Quel titolo che Papa Francesco ha definito come “coraggioso”, diventa “la nota dominante”: quella che prende il cuore di chi, sotto le macerie, ode le voci di quanti lo hanno sentito e stanno scavando per venire a salvarlo. Ma il “tu sei un bene per me” è la nota dominante che prende il cuore anche di chi scava e vuole a tutti i costi salvare qualcuno che nemmeno conosce, ma che ama con tutte le proprie forze a partire dal momento che lo ha riconosciuto come una persona, a partire dal momento che lo ha “sentito”.
E non è finita: ci sono gli albergatori che, come accade a Rimini, offrono immediatamente i posti letto per ospitare gratuitamente le famiglie. C’è l’associazione bancaria italiana — sì, le banche, proprio loro — che invita i propri associati a sospendere i mutui per tutte le abitazioni colpite dal sisma. Ci sono poi i giovani, magari gli stessi spesso accusati di inerzia e di indifferenza, che sono lì, a spalare.
Così nel reatino, nel cuore dell’Appennino, alla notte del dominio della natura sull’uomo che, nella sua sovrana indifferenza, lo schiaccia, si contrappongono le albe dei mille volontari, dei mille donatori, anonimi, vicini e lontani. Per un attimo il concetto di “popolo” esce dalle carte costituzionali per diventare una realtà chiara, anche questa perfettamente comprensibile, che si può toccare con mano, anche in questo caso, come un’evidenza: il popolo dei volontari e dei benefattori, il popolo che abbraccia e quello che prega assieme a Papa Francesco che cambia il programma dell’incontro del mercoledì.
Occorre allora chiedersi come sia possibile che, nella società dell’individualismo autoreferenziale, sotto l’indifferenza di un io che non ha bisogno di nessun “tu” per sistemarsi nel proprio spazio privato, riesca ad emergere una tale bellezza.

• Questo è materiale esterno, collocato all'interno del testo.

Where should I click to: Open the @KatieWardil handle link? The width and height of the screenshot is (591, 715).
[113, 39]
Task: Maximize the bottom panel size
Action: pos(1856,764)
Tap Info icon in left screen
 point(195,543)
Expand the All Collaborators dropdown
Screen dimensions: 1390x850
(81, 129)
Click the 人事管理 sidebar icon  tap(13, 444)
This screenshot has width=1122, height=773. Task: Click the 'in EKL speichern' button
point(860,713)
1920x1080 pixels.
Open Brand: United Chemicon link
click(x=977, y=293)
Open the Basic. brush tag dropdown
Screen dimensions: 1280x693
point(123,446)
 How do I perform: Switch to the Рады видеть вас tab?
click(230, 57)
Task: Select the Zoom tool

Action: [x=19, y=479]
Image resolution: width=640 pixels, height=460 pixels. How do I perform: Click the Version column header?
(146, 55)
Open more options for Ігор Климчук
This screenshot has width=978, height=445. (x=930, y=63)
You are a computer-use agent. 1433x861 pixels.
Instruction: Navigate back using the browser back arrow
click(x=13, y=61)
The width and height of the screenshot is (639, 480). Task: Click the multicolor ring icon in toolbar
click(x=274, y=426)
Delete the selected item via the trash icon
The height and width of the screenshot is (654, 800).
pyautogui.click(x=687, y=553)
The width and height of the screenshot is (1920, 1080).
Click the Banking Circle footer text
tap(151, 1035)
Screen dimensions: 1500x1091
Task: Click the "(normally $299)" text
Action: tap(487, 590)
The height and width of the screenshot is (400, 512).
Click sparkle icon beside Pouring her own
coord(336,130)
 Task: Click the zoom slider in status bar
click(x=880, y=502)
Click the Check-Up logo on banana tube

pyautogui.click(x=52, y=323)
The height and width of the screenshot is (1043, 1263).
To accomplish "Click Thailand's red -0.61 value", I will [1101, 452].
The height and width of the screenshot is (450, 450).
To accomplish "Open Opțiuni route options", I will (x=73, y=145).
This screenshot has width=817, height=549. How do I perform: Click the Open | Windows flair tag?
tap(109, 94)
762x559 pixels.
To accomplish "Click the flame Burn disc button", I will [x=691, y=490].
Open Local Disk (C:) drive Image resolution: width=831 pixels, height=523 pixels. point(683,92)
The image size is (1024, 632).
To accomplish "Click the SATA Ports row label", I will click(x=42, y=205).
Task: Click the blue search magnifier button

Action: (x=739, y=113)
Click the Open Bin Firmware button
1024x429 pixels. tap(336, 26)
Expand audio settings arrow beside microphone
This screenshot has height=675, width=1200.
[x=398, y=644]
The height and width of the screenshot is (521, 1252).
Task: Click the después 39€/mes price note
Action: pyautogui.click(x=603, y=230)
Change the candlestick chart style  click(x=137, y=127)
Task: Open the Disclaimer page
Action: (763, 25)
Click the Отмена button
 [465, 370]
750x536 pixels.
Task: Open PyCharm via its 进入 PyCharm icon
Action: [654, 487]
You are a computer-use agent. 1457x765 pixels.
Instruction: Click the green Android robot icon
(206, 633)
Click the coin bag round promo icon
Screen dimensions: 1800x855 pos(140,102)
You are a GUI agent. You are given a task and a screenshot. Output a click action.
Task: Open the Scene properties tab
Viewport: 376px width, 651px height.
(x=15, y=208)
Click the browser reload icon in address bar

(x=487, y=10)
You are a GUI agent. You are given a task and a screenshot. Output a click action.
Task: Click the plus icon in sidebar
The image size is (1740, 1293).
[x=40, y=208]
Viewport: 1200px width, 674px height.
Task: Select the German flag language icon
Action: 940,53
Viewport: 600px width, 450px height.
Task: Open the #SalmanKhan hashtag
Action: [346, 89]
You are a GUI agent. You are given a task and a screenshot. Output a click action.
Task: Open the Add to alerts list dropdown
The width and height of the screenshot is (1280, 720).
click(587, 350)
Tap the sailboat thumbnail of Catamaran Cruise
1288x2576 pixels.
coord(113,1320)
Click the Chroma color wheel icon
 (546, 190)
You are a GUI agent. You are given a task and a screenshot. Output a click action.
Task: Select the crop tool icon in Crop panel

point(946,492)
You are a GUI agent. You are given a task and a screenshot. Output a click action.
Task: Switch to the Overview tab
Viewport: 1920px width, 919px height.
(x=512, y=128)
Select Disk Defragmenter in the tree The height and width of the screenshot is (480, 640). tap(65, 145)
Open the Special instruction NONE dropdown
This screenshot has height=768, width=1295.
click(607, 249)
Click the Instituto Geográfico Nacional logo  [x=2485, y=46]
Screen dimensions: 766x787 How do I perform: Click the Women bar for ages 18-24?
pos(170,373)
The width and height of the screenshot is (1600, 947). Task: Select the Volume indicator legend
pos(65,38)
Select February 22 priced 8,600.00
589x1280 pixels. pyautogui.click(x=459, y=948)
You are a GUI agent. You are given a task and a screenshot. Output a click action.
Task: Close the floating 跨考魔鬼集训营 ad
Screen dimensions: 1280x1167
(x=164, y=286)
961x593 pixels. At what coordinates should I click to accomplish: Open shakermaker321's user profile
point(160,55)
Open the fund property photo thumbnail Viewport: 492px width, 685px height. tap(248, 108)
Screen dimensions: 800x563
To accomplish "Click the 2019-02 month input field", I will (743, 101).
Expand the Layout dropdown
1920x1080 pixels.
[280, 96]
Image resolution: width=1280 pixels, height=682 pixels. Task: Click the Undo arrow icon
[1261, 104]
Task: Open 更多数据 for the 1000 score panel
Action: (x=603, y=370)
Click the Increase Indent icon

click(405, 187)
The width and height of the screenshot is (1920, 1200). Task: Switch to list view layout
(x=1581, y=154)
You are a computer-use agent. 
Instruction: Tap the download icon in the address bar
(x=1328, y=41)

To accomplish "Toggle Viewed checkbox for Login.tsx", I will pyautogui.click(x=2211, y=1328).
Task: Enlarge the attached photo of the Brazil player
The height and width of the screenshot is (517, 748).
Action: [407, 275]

Una tale eccedenza di umanità non proviene minimamente dai nostri interessi, né da un qualsiasi senso civico, né da qualsiasi cultura locale, ma precede ciascuna di queste cose: è più profonda. Emerge come l’eco di qualcosa di remoto e di potente al tempo stesso: la risposta del cuore al dolore dell’altro si rivela come una risposta totale, radicale e senza mezzi termini.
Nulla spiega questa solidarietà corale e totale, questa diffusa commozione che appare, a tutti gli effetti, come una “bellezza inattesa”, un dono che nessuno di noi si aspettava. Ma che c’è. È nel cuore di ogni uomo e questi non se l’è data da sé, né gli appartiene perché è più grande di lui.